For all his popularity and prolificity, Jerry keeps the narrative of his own personal Auburn close to the vest, rarely building posts around the first time he hated Florida fans or how he spent his two years worth of Friday nights on the Plains. Sure, you know he’s into good music and Arrested Development. And you know he has a wife (“Mrs. WBE”), even if you don’t know her name. But for the most part – at least to me, or at least for the sake of my thesis – Jerry keeps it down home, cuz. And by home, I mean the X and O implications of right here, right now. And keyboard cat.

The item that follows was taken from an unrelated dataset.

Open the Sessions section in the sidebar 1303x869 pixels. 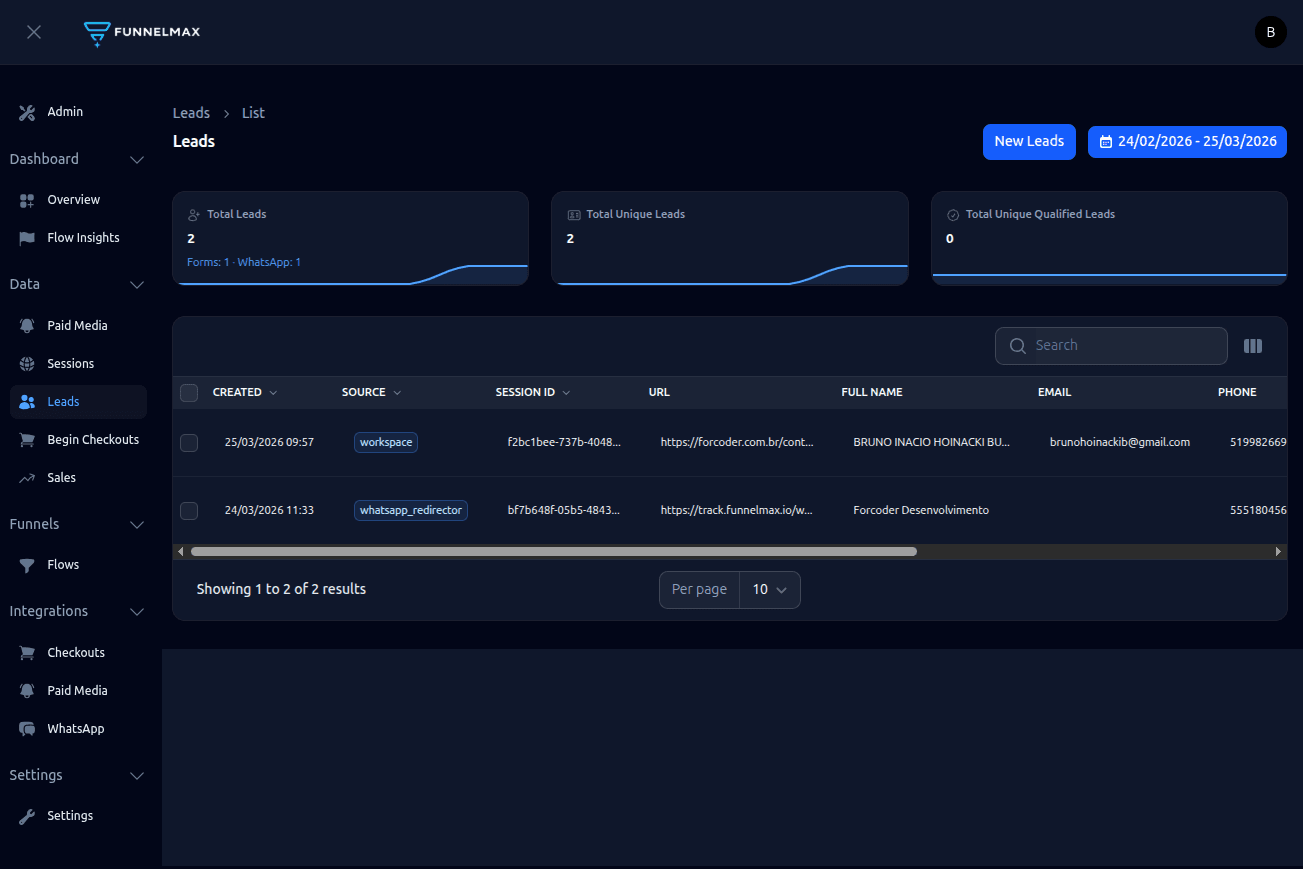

So it is with great pleasure, as well as a sense of duty and accomplishment, that I present to you TWER’s second podcast*, a casual mid-July conversation with Gerrit Jan Hinnen (hear him pronounce it in the original Dutch), produced by the wizard of Offbeat Auburn, Kelly Walker, and intended as an Eric Ramsey tape’s worth of insight into the secret moods and motives of “your humble Auburn blogger.” It’s long (like, 50 minutes or something). It’s inspirational (listening to him talk about the upcoming season is to listen to your heart pound). It’s nostalgic (Hungry Howie’s butter-cheese crust, anyone). It’s scandalous (you’ll never believe where he logged onto the internet for the first time… or why). But hopefully, most of all, it’s informative. If you give it a chance, and don’t make fun of me**, and if you weren’t already convinced…you will discover things about the man never revealed in his posts, which now number well into the thousands: his almost-relationship with Robert Johnson. The merciless taunting he received at Nikki Speake High in Dadeville (Scholars Bowl, Science Olympiad, newspaper, highest ACT score in the school – Thank you garage sale’d 1996 Talisman). The awesome plot of his unfinished novel.
And the how and why behind his being one hell of a blogger.
So go back up to the top, click that “play” arrow, and enjoy.
* You can hear former Auburn split end Thom Gossom discuss rolling joints behind a Baton Rouge church after the ’72 LSU game in our first podcast.
** The intro explains it some, but yes, I ramble a bit, and um it up. Yes… fanness. Yes, “in general,” not “in journal.” Yes, the lame Florida joke. Yes, sorry for comparing WBE readers to Pavlovian dogs. Yes, Jay, I now remember that you were also referenced in that Auburn Magazine story. Yes, plenty of other things.
Spencer looks way more like a facial-haired Rainn Wilson than I do. Plus the beard is gone these days.
I, for one, am not going to listen to the podcast. I’m afraid it would make me feel like I did at 7 years old, watching “The Wizard of Oz” and the curtain is pulled back revealing the “real” wizard. I like imaging Jerry as some sort of mad Auburn monk, wandering the hinterlands wrapped in an Auburn Snuggie, and blogging from truckstops that have wireless hot spots.
And then there were the years where Jerry played guitar for The Grumpies out of Starkville:
http://www.flickr.com/photos/ming_donkey/4644764667/
Best sports blogger this side of Bill Simmons. Probably most prolific, too. Hope Jerry is getting paid by the word.
Holy crap. You worked at that Subway? Did I know you, perchance? I did a brief stint there over the winter of 1997-98 I think. Did the closing shifts. Remember a night-shift lady with a fake eye. Weird place, sort of the “punk rawk” place to work as I recall, ol’ what’s-his-name-Jamie from The Wifebeaters/et al. I knew was there.
wow, this is great…
J.M. — sweet mercy, that is funny. Good, good eye. I always thought he had a tinge of Cousin Virgil (from the The Andy Griffith Show) in him.
Mark, the “Auburn Snuggie” comment has me in tears.
Looking forwward to the podcast.
Wow. I’m so glad I stumbled onto your writing’s Jerry. (Ha, ha I used to frequent that Subway in Chevron quite often.) I found a link to this blog on Andy Bitter’s. It’s the best thing going! War Eagle.